━━ Potongan Dokumen
Tradisi tahunan itu kembali dilakukan Presiden Joko Widodo. Yakni, mengenakan busana daerah saat Sidang MPR. Saat, Sidang Tahunan MPR, Senin (16/8/2021) pemandangan unik itu tersaji. Dalam acara kenegaraan itu, Presiden Joko Widodo memberi kejutan dengan mengenakan baju adat suku Baduy.

Tentu hari itu menjadi hari yang teramat istimewa bagi masyarakat adat Baduy, Banten. Mereka boleh bangga, karena busana sehari-harinya digunakan orang nomor satu negeri ini dalam sebuah acara kenegaraan.

"Busana yang saya pakai ini adalah pakaian adat suku Baduy. Saya bersyukur karena sederhana, simpel, dan nyaman dipakai," kata Jokowi dalam pidatonya.

Masyarakat adat Baduy menyebut pakaian yang digunakan Jokowi ini jamang hideung kancing batok. Ini adalah baju resmi adat Baduy Luar.

Sedangkan warga Baduy Dalam menyebut pakaian resmi mereka sebagai jamang kurung. Sedangkan bawahan menggunakan samping aros.

Bedanya, Baduy Luar pakaiannya hitam. Sedangkan Baduy Dalam berwarna putih.

Pakaian adat Suku Baduy terdiri atas telekung, kutung, beubeur, dan samping aros.

Telekung merupakan ikat kepala, kadang disebut koncer atau roma hasil tenun masyarakat Baduy. Kemudian kutung adalah baju berlengan panjang tanpa kerah atau yang juga disebut jamang sangsang.

Sedangkan beubeur merupakan ikat pinggang berupa selendang kecil. Samping aros merupakan sarung warna nila bergaris putih yang dipakai sebatas dengkul.

Pakaian ini setiap hari dipakai Suku Petapa. Pakaian tersebut, menurut Jaro (tetua adat) Saija, memiliki makna persatuan melalui lomar atau ikat kepala yang dipakai.

Aksesoris lainnya yang menandai suku Baduy adalah tas yang terbuat dari kulit kayu pohon terep. Tas yang disebut koja atau jarog ini menjadi bagian yang tidak terpisahkan dari Suku Baduy. Karena tas ini berfungsi sebagai tempat menyimpan perlengkapan yang dibutuhkan suku yang mendiami wilayah Banten ini.
━━━━
━━ Kumpulan Data
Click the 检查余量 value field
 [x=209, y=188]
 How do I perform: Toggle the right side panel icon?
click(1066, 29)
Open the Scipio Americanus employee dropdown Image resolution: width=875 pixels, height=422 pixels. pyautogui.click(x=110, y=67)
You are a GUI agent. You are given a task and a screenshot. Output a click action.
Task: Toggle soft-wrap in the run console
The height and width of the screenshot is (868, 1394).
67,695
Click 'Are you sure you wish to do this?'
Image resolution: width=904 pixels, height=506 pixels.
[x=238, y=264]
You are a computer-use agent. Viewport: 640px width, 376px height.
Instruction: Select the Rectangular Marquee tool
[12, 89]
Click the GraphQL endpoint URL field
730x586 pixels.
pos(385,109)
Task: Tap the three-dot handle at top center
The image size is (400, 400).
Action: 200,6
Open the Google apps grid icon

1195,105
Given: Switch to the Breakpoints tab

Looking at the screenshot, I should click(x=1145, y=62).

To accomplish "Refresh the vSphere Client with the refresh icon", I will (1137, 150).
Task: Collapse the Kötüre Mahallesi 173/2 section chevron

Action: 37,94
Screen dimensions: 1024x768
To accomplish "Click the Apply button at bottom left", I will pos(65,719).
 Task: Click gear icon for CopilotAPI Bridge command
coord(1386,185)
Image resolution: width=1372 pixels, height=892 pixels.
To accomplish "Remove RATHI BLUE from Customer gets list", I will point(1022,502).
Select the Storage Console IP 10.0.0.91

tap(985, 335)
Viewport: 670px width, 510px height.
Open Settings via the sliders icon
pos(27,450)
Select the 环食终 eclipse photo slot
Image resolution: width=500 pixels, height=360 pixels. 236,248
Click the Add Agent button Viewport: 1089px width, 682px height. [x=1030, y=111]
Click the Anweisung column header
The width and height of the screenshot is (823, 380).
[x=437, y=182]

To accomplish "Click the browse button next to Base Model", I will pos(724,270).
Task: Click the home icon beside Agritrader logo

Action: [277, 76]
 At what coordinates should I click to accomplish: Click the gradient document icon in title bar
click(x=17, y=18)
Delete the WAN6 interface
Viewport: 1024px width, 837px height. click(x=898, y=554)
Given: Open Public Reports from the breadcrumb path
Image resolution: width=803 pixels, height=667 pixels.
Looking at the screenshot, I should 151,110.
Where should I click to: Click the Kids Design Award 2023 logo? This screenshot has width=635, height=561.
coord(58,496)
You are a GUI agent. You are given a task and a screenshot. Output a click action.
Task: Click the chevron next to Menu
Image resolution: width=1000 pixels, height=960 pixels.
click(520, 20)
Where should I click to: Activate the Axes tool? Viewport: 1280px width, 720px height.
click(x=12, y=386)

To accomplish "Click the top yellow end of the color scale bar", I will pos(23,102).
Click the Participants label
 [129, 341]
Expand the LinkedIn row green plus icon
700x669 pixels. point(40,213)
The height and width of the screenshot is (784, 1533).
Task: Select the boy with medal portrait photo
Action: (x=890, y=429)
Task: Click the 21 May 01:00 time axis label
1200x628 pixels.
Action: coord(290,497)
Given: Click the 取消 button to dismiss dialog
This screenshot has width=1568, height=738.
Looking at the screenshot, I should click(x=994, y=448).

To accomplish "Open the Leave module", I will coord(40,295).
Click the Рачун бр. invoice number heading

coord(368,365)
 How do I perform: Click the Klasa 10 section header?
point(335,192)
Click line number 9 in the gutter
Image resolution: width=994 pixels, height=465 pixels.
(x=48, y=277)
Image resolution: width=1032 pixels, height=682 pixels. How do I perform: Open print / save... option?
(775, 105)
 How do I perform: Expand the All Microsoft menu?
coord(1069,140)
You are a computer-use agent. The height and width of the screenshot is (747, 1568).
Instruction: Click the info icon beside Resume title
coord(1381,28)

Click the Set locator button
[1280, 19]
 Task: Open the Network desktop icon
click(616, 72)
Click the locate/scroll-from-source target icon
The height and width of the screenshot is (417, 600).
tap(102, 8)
━━━━
Permintaan Tertulis —
Jawab pertanyaan berikut berdasarkan artikel tentang pakaian adat Baduy:
1. Apa sebutan masyarakat adat Baduy untuk pakaian yang dikenakan Jokowi?
2. Apa warna pakaian Baduy Dalam?
3. Dari bahan apa tas koja atau jarog dibuat?
Gunakan artikel itu saja sebagai sumber jawaban.

Keluaran Benar —
1. Jamang hideung kancing batok.
2. Putih.
3. Kulit kayu pohon terep.